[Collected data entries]
--- START ---
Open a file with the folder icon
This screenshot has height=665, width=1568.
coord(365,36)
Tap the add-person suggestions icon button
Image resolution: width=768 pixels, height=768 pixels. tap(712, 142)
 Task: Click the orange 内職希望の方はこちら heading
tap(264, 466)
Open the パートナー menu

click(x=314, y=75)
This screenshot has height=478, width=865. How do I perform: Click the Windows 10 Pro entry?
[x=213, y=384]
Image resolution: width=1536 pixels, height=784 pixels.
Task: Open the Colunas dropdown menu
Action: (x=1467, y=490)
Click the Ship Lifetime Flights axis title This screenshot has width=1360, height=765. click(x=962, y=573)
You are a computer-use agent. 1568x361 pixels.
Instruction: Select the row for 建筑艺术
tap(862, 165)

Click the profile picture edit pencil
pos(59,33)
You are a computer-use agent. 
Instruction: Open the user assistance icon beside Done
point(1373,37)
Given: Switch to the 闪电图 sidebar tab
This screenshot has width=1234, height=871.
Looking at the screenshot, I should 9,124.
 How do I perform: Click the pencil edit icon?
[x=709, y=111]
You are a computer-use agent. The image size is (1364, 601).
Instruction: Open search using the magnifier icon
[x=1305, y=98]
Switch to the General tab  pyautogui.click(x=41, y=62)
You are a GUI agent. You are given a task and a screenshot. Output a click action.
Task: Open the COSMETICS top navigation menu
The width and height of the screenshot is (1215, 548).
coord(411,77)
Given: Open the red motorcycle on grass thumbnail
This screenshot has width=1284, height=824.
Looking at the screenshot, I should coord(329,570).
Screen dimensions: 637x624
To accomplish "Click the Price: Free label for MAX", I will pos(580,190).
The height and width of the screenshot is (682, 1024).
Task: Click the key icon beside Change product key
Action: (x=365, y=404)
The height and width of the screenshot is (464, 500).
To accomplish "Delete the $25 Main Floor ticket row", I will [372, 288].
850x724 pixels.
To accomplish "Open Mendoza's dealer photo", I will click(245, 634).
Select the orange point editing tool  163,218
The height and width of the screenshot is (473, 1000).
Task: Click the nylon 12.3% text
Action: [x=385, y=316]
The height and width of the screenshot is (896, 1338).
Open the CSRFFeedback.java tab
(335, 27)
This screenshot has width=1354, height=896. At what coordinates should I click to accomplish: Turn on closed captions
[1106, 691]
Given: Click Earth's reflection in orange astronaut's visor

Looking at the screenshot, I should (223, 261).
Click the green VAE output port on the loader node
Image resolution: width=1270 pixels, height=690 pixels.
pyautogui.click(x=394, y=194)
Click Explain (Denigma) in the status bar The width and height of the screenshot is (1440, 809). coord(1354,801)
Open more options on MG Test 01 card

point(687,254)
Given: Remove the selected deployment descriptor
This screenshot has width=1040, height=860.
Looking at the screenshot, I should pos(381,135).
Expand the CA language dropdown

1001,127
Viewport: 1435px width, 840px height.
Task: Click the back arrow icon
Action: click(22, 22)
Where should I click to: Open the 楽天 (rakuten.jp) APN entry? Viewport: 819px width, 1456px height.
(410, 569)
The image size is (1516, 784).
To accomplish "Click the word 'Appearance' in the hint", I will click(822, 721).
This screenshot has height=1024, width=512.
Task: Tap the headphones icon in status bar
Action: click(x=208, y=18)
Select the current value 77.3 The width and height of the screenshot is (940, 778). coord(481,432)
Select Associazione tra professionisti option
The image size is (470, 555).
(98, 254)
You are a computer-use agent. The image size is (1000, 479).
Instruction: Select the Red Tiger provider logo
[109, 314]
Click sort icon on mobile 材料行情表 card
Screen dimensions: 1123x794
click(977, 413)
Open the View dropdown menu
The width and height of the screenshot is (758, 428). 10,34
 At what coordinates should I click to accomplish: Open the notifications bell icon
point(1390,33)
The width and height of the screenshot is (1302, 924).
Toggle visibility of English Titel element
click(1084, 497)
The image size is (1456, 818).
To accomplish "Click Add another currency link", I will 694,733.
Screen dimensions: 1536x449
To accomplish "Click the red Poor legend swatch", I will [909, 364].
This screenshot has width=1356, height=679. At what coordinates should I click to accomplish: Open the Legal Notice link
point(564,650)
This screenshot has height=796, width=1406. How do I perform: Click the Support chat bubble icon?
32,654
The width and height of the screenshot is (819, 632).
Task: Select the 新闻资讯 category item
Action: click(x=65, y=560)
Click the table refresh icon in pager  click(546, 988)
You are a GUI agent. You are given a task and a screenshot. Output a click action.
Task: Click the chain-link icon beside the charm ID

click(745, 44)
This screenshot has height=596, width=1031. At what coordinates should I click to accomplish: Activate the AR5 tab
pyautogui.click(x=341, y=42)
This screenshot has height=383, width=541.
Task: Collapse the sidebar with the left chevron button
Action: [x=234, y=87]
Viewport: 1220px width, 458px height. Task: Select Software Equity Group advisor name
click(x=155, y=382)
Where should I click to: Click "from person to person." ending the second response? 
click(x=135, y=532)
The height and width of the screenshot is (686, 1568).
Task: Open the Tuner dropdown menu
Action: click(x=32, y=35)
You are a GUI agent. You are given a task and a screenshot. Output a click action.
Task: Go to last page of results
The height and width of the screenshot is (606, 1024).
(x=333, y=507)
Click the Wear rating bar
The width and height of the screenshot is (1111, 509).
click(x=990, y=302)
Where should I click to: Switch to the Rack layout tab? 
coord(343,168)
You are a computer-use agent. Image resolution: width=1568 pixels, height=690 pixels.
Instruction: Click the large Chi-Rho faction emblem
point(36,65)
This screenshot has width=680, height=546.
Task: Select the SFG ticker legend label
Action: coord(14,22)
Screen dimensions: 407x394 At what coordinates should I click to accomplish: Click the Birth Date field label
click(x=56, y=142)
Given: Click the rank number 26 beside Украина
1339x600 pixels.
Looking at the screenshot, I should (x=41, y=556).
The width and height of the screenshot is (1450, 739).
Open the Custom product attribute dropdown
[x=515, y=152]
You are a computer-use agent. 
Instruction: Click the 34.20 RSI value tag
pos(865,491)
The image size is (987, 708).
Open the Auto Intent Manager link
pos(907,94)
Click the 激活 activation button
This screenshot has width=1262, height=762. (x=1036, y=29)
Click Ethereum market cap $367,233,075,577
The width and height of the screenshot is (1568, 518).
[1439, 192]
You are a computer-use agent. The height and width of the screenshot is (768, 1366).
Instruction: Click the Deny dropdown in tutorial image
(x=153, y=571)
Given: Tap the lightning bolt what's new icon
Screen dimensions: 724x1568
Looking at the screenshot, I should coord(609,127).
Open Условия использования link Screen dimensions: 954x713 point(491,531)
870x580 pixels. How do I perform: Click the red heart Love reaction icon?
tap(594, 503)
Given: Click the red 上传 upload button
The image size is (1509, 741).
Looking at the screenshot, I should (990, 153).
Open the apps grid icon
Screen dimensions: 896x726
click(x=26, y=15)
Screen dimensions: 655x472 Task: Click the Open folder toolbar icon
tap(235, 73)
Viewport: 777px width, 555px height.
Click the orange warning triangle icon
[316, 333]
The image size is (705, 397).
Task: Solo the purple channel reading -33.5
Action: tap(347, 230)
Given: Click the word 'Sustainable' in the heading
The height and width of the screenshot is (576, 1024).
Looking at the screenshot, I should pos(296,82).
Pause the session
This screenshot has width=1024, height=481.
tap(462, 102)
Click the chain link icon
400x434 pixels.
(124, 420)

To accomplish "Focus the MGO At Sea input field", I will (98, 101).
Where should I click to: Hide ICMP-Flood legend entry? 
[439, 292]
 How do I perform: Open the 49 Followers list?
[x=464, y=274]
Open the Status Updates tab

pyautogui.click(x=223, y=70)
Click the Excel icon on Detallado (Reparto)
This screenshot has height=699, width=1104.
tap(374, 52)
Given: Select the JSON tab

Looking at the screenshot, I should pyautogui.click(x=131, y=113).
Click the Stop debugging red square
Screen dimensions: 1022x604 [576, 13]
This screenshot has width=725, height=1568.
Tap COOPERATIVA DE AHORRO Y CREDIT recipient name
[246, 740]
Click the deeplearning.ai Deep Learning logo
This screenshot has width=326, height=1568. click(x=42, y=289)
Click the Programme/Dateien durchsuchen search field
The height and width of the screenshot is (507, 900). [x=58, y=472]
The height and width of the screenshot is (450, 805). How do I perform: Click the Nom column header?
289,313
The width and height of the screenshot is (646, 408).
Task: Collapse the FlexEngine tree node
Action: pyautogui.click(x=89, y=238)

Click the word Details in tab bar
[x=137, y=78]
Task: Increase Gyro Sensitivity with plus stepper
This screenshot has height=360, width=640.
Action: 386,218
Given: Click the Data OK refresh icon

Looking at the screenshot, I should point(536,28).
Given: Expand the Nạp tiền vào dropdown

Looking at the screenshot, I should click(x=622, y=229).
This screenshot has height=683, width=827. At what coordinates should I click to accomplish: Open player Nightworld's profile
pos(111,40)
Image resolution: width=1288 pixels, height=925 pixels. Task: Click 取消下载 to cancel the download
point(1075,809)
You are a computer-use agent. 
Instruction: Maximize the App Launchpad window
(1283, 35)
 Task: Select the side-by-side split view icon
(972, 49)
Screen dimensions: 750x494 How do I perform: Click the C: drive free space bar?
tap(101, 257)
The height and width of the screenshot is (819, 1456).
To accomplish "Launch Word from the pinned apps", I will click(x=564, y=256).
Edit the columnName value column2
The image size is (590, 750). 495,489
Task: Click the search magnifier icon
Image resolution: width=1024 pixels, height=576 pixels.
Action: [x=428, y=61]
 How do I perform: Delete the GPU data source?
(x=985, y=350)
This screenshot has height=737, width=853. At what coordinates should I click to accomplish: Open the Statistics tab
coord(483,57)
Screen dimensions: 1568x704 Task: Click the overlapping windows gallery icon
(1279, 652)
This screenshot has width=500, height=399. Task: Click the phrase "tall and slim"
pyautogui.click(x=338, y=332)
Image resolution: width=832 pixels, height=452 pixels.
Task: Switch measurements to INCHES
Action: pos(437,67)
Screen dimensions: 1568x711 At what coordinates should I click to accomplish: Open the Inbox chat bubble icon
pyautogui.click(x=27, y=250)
--- END ---
Assignment: Wherever the string "computer" occurs in the entries, copy that whole line.

Answer space:
You are a computer-use agent. 1568x361 pixels.
You are a computer-use agent. 
You are a computer-use agent. The image size is (1364, 601).
You are a computer-use agent. The image size is (1000, 479).
You are a computer-use agent. Image resolution: width=1568 pixels, height=690 pixels.
You are a computer-use agent. 
You are a computer-use agent. The height and width of the screenshot is (768, 1366).
You are a computer-use agent. 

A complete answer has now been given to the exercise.